Each source gets its own patterns object with source-specific amplitudes and climatology, but shared EOF spatial patterns:

```{r}
#| label: common-congruence
# The spatial patterns are identical; only amplitudes and climatology differ
cpat$a$eofs
cpat$b$eofs
```

You can then couple one source's patterns with fine-scale observations, and predict using another source's patterns via the `predictor_patterns` argument:

```{r}
#| label: cross-source
#| eval: false
# Train CCA using source A
coupled_a <- couple(cpat$a, resp_pat, k = 3)

# Predict using source B's data, with B's climatology
predict(coupled_a, source_b_new, predictor_patterns = cpat$b)
```

## Next steps

- See `vignette("cross-validation")` for tuning `k_pred`, `k_resp`, and `k_cca`
- The `reconstruct()` function can also be used standalone for EOF-based field reconstruction (see `vignette("eof-analysis")`)

## References

- Barnett, T.P. & Preisendorfer, R. (1987).
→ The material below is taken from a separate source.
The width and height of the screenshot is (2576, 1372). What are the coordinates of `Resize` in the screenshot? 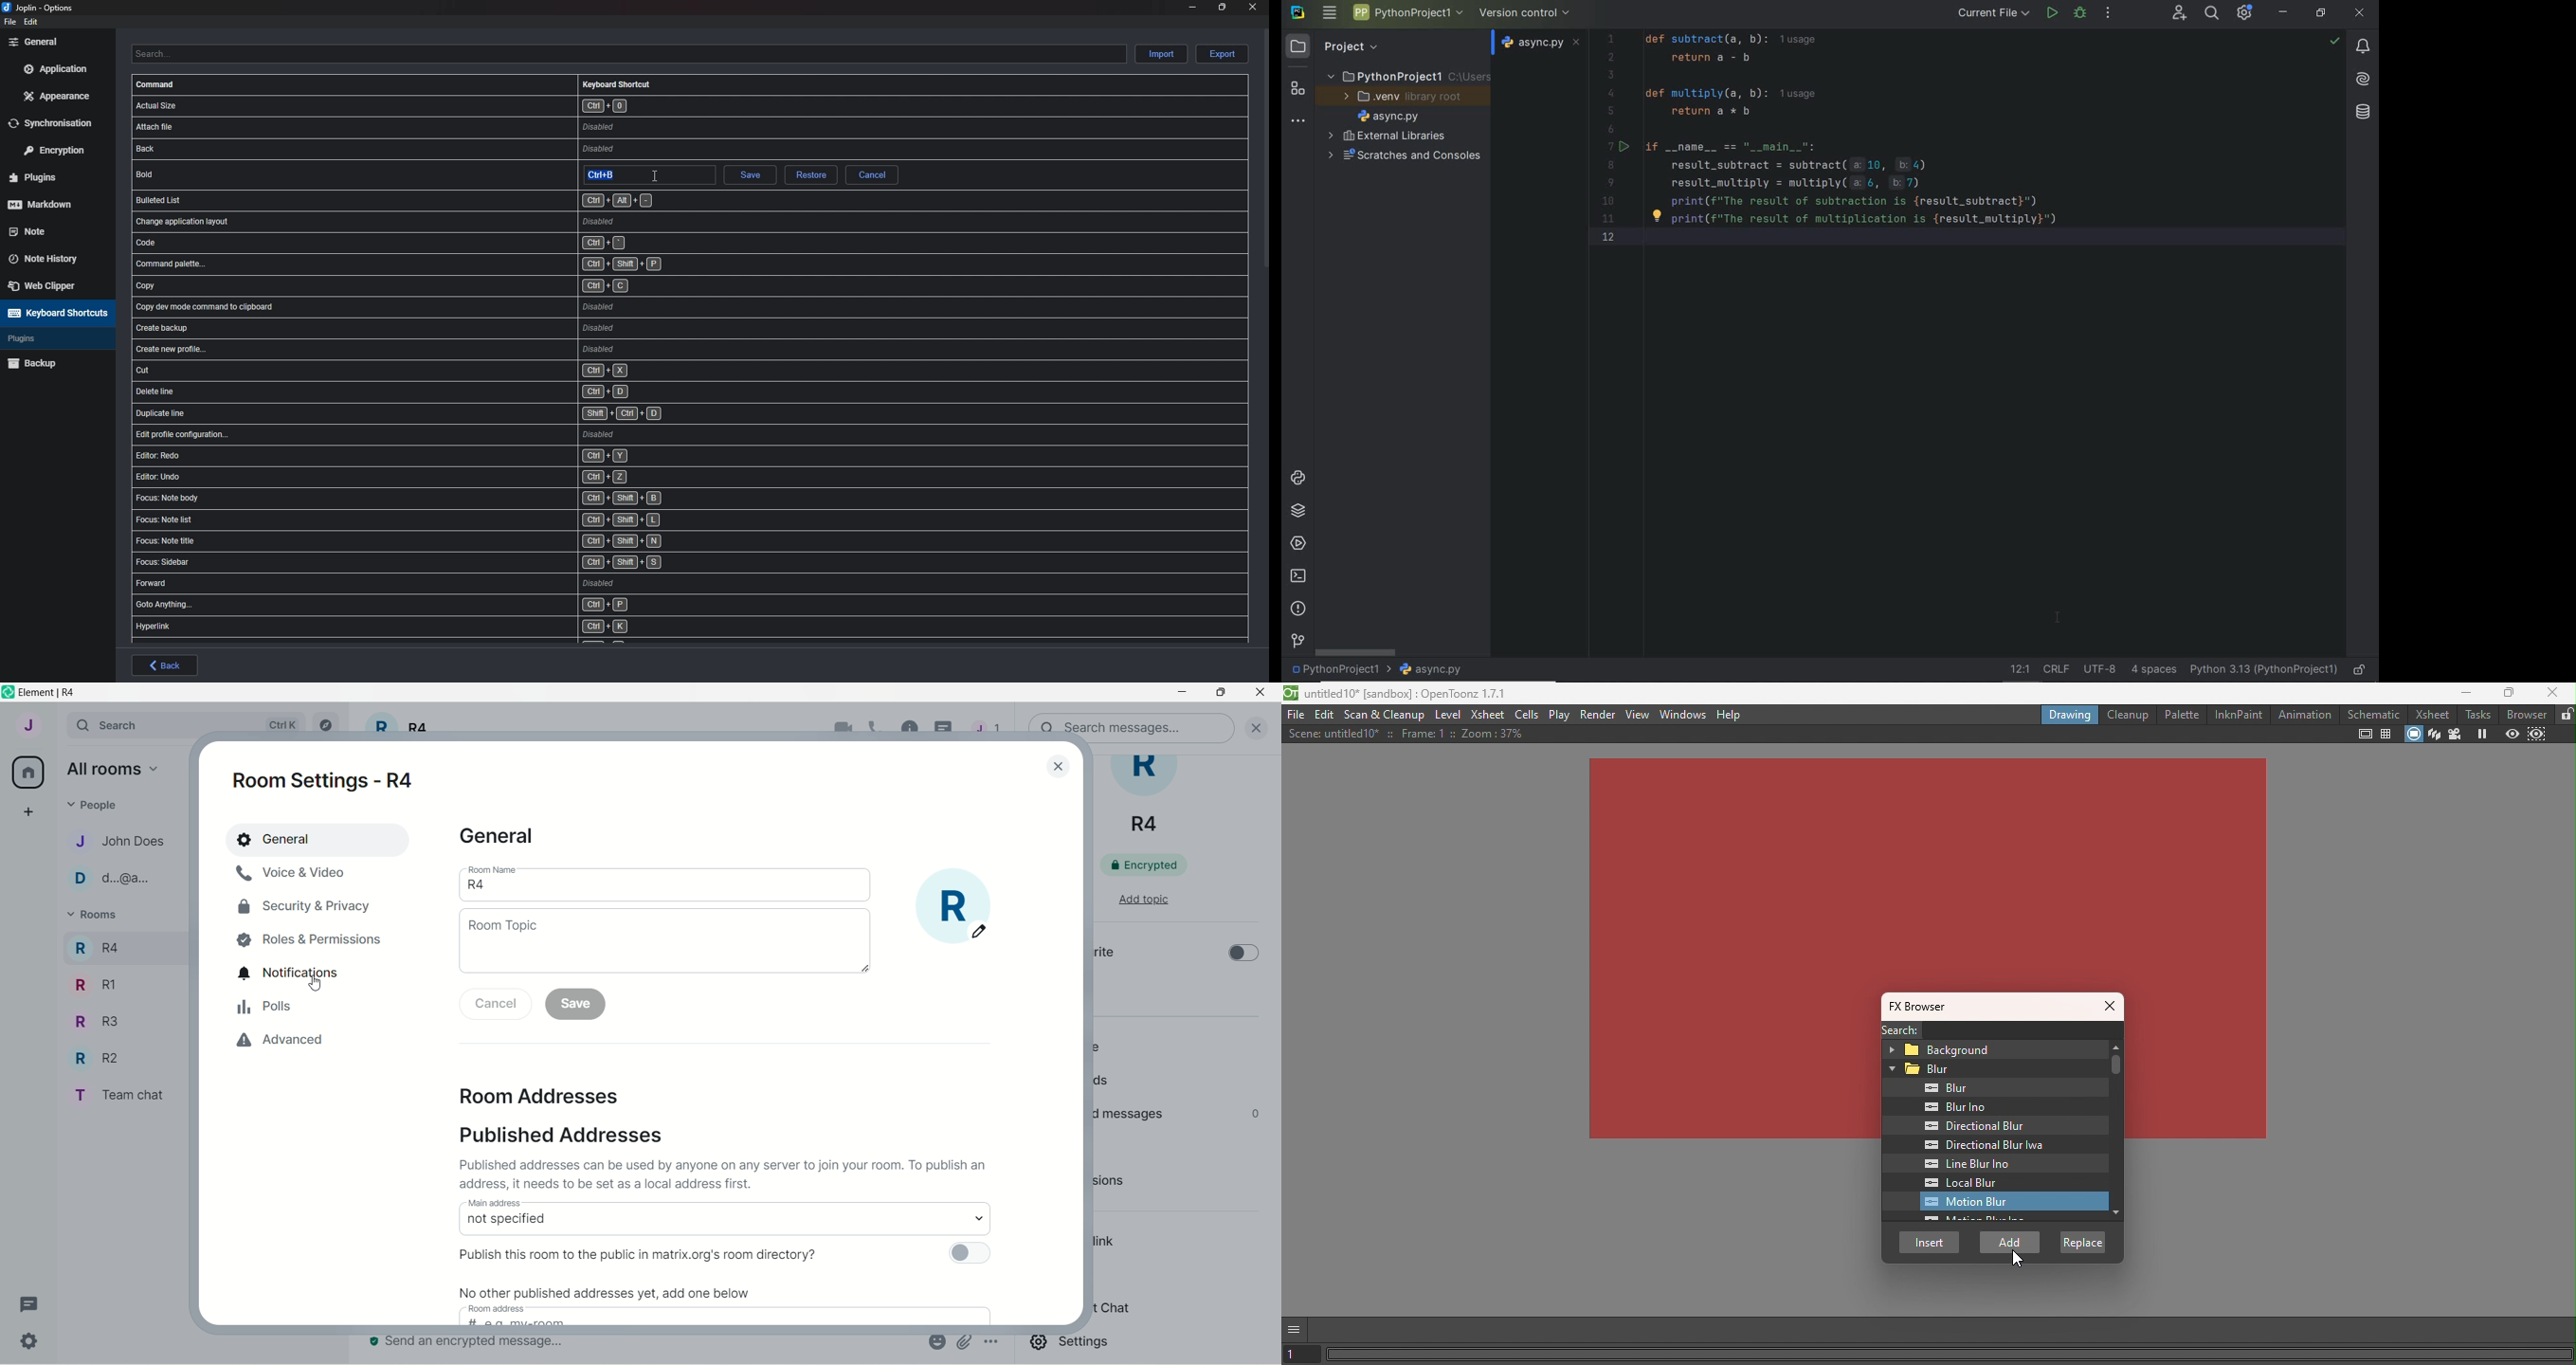 It's located at (1223, 7).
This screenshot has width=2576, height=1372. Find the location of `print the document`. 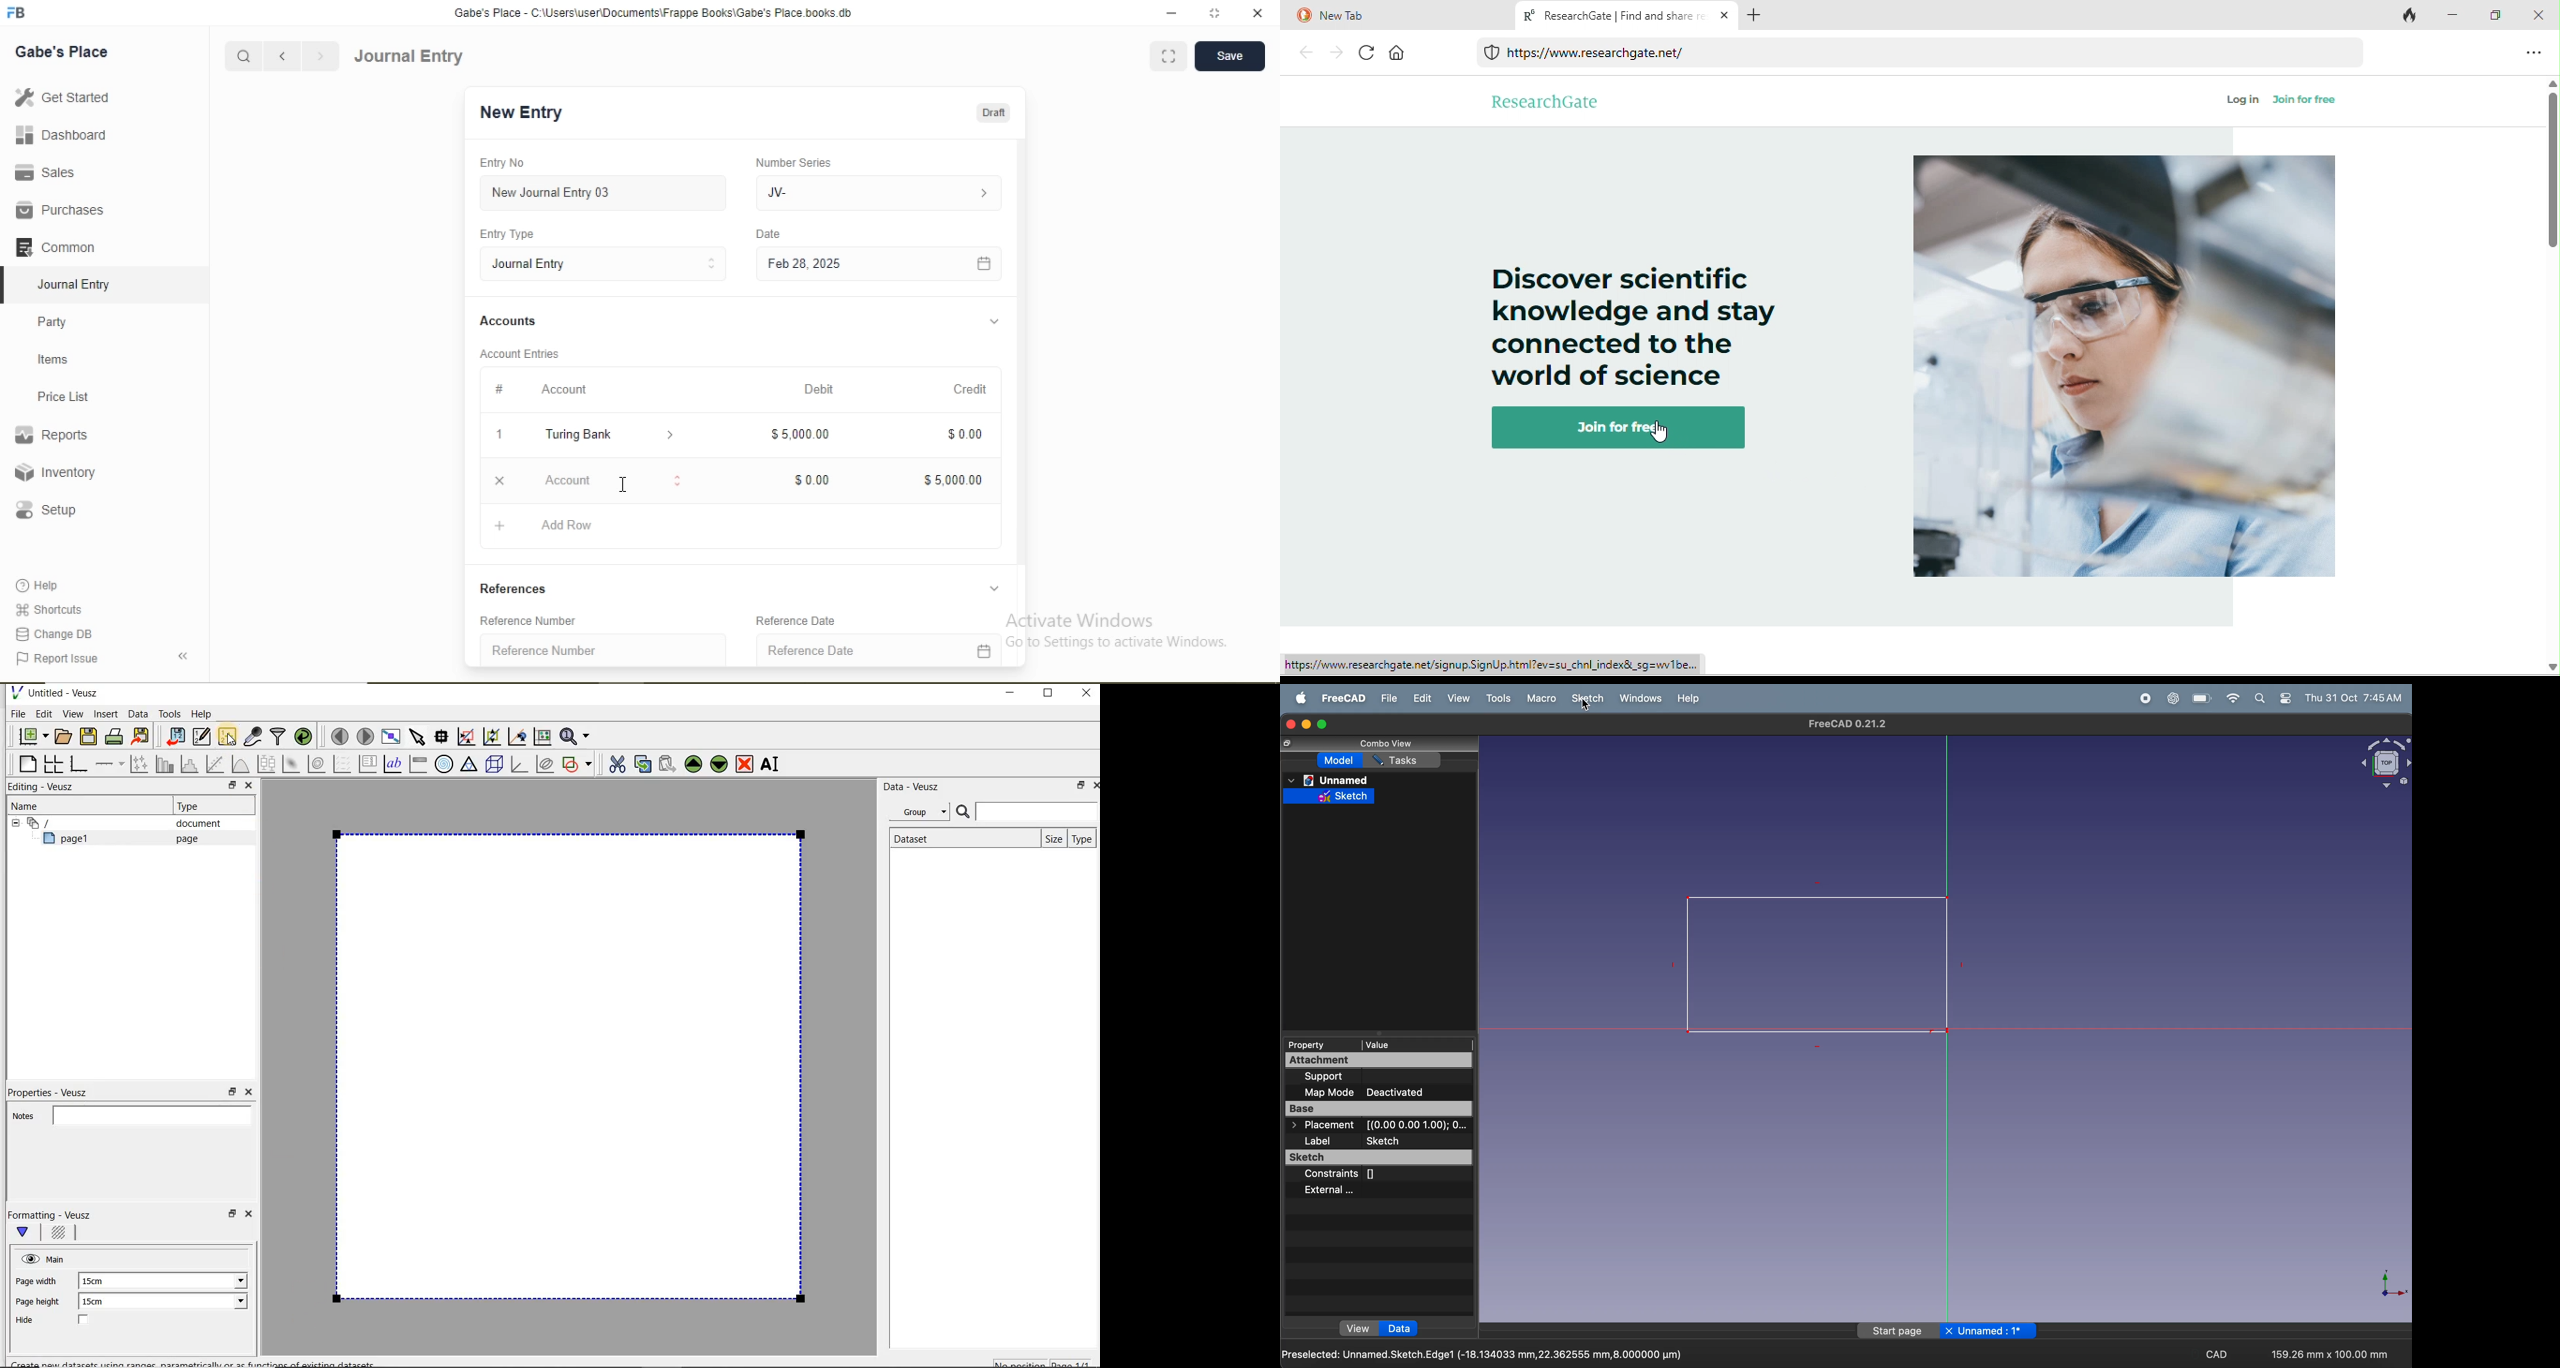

Origins and levels of monthly and seasonal forecast skill for United States surface air temperatures determined by canonical correlation analysis. *Monthly Weather Review*, 115(9), 1825-1850.
- Bretherton, C.S., Smith, C., & Wallace, J.M. (1992). An intercomparison of methods for finding coupled patterns in climate data. *Journal of Climate*, 5(6), 541-560.
- von Storch, H. & Zwiers, F.W. (1999). *Statistical Analysis in Climate Research*. Cambridge University Press.